# Jews Got Baptized - why?



## C. Matthew McMahon (Nov 28, 2006)

Here is a question I often am asked at APM on CT and the covenant sign.

I am always interested in how others think through and respond to questions about CT. I don't think I've asked this one yet to the board.

Presbyterians - How would you handle this?

_If baptism is the New Testament sign & seal of the covenant, then why
did jews (refering to those jews who were circumcised before baptism
was instituted), having already recieved the Old Testament Sign &
seal of the same covenant (circumcision), need to recieve the sign &
seal of that same covenant through baptism?_

Note that this fellow added the word "need" in his question.

Thoughts?


----------



## Semper Fidelis (Nov 29, 2006)

Obviously because of the Altar Call!

Two reasons I think we've discussed recently:

1. This was a new administration of the COG. The prior sign, a bloody one, only given to the males and had special significance in terms of pointing forward to the Seed.
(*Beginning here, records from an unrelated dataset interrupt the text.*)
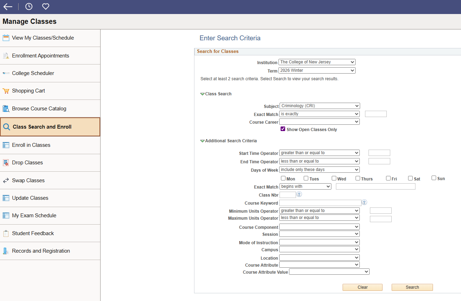
Task: Open recently visited clock icon
Action: pos(29,7)
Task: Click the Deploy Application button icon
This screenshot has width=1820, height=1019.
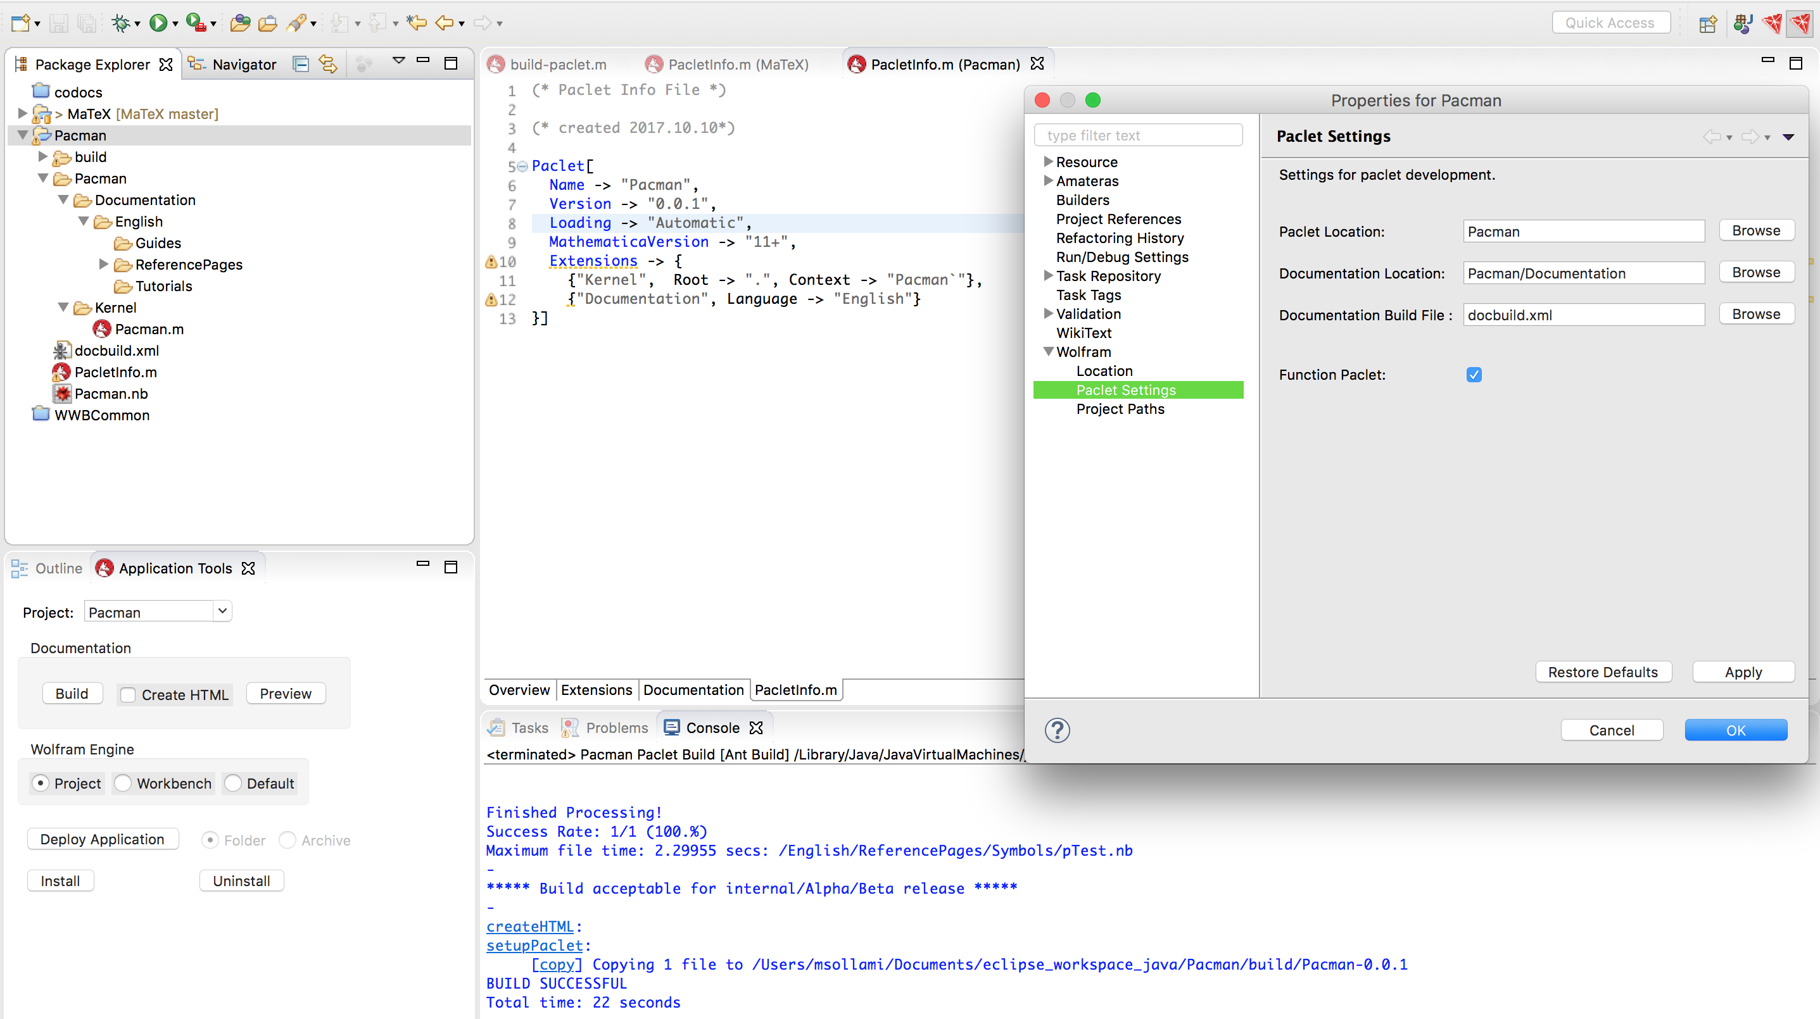Action: [x=102, y=839]
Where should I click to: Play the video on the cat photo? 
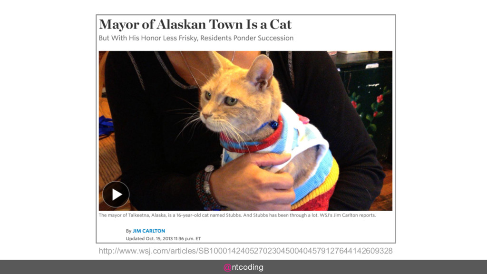116,195
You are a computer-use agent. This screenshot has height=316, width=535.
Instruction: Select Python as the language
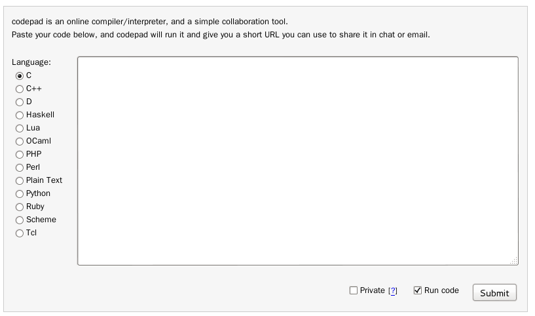pyautogui.click(x=20, y=193)
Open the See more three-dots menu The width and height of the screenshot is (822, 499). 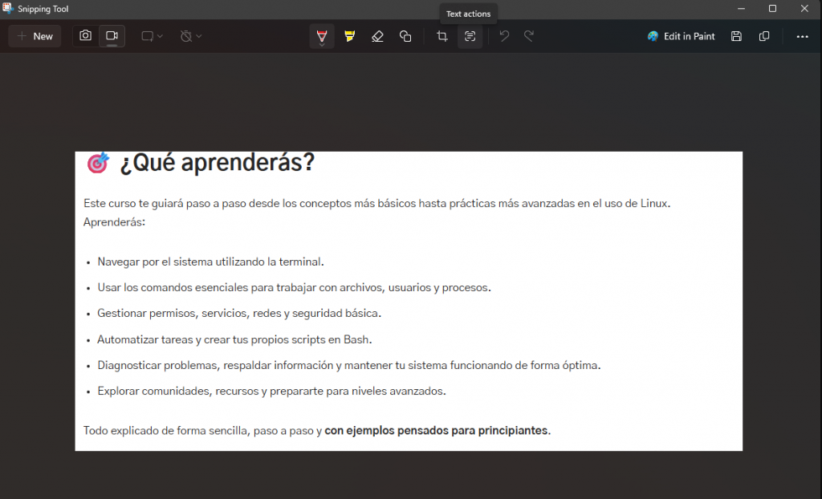[802, 36]
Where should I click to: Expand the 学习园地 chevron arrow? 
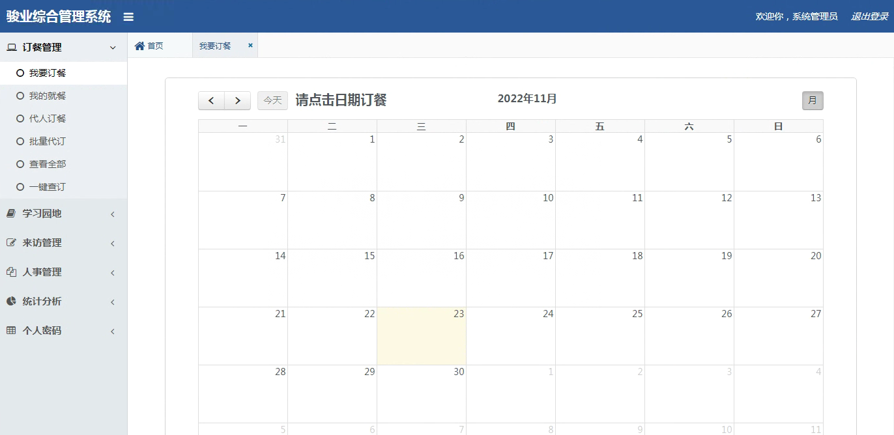(x=113, y=214)
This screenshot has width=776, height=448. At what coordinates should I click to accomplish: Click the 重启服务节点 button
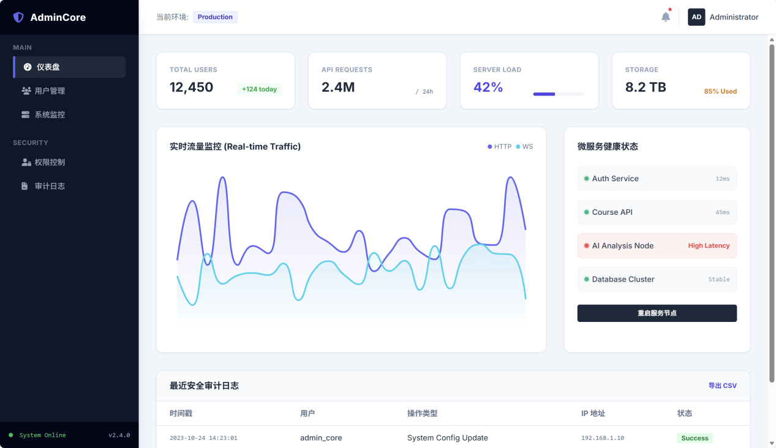[x=657, y=313]
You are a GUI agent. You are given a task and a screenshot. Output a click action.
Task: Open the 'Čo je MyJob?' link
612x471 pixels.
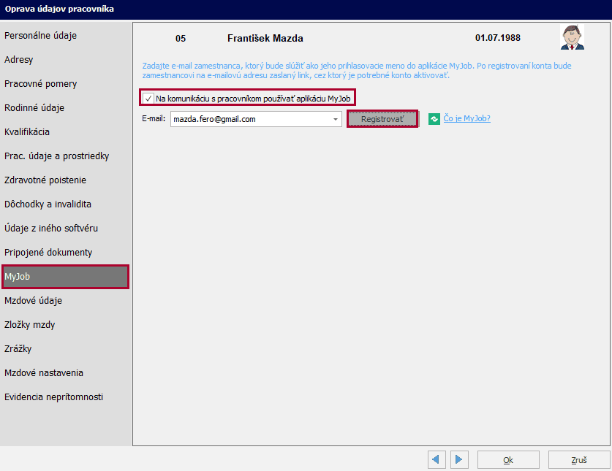(x=466, y=119)
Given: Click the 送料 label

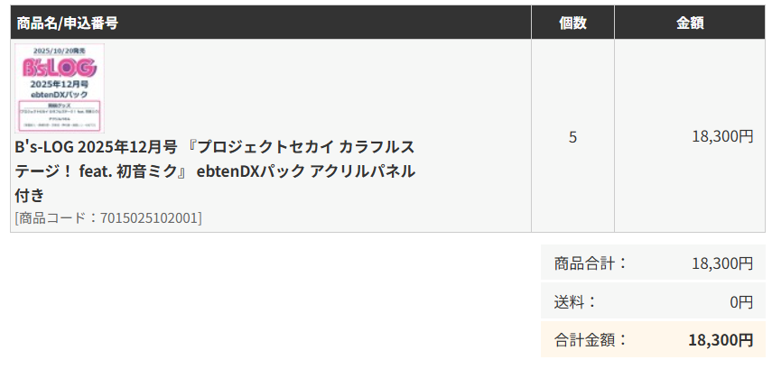Looking at the screenshot, I should pos(575,302).
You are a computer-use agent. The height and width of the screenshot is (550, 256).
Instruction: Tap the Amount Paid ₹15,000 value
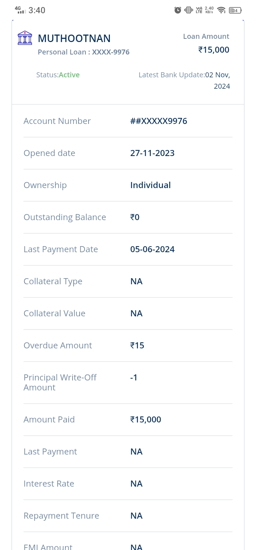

Christ's coming fulfilled the promise and the new sign was no longer a bloody one and included women.

2. Related to the first is the expansion of the adminstration to include Gentiles who would no longer have to be circumcised in the flesh to join the Covenant community. There is consistent reference to the idea of "one baptism" so there is no difference between Jew and Greek. I believe that if God had allowed the Jew to be exempted from the new sign then it would have been an even increased level of division. It's one of Paul's strongest arguments in Galatians countering the Judaizers who were trying to get Gentiles to apply an old sign. Do you think the kids of such Jewish parents wouldn't have found some way to say "...I want to be circumcised too instead of being baptized..." One faith, one baptism.


----------



## Semper Fidelis (Nov 29, 2006)

Trevor,

We're talking about Jews after Christ I believe.


----------



## non dignus (Nov 29, 2006)

Mt 3:2 _"Repent ye; for the kingdom of heaven is at hand. "_

It must be tied somehow to the covenant lawsuit. Abraham's children are coming out from under the curse which is ready to fall on Christ?


----------



## Contra_Mundum (Nov 29, 2006)

Israel was already circumcised (nlt Ex.12) when they went to Sinai. And it was there that the next phase of the CoG was inaugurated, Ex.24. See in particular vv. 5-8, with the people being sprinkled with "the blood of the covenant."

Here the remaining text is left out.